◆ What is required: In the material below, find the line containing "Open info icon on Price/KM card" and the line containing "Task: Click the Velež red star crest". Output those two lines and all lines between them exactly, without pictures.

◆ Raw data:
+ + + +

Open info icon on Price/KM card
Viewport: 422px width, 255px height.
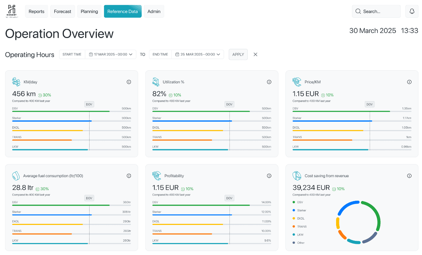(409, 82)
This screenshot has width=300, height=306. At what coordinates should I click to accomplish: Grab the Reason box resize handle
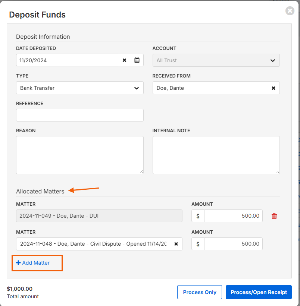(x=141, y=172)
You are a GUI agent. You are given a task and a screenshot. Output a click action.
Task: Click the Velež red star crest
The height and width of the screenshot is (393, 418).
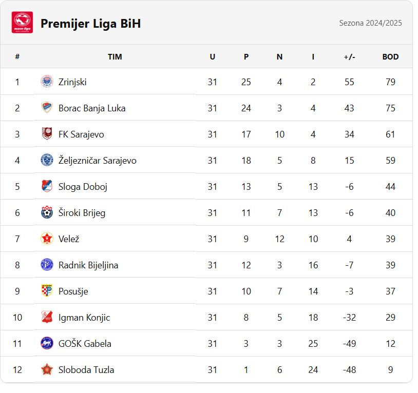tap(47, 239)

+ + + +

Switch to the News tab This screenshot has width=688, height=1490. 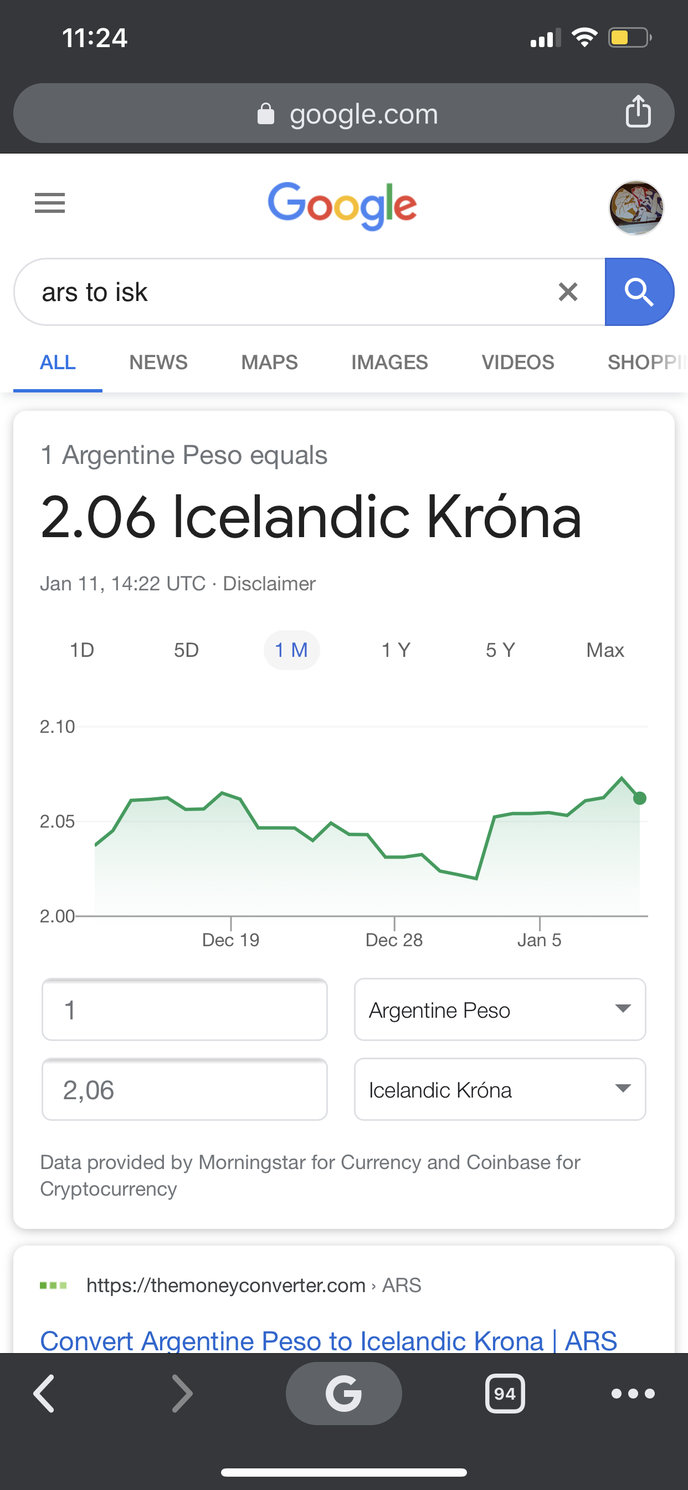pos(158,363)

+ + + +

◆ Exercise output:
Open info icon on Price/KM card
Viewport: 422px width, 255px height.
(409, 82)
This screenshot has width=300, height=306. At what coordinates should I click to accomplish: Grab the Reason box resize handle
(x=141, y=172)
You are a GUI agent. You are given a task and a screenshot. Output a click action.
Task: Click the Velež red star crest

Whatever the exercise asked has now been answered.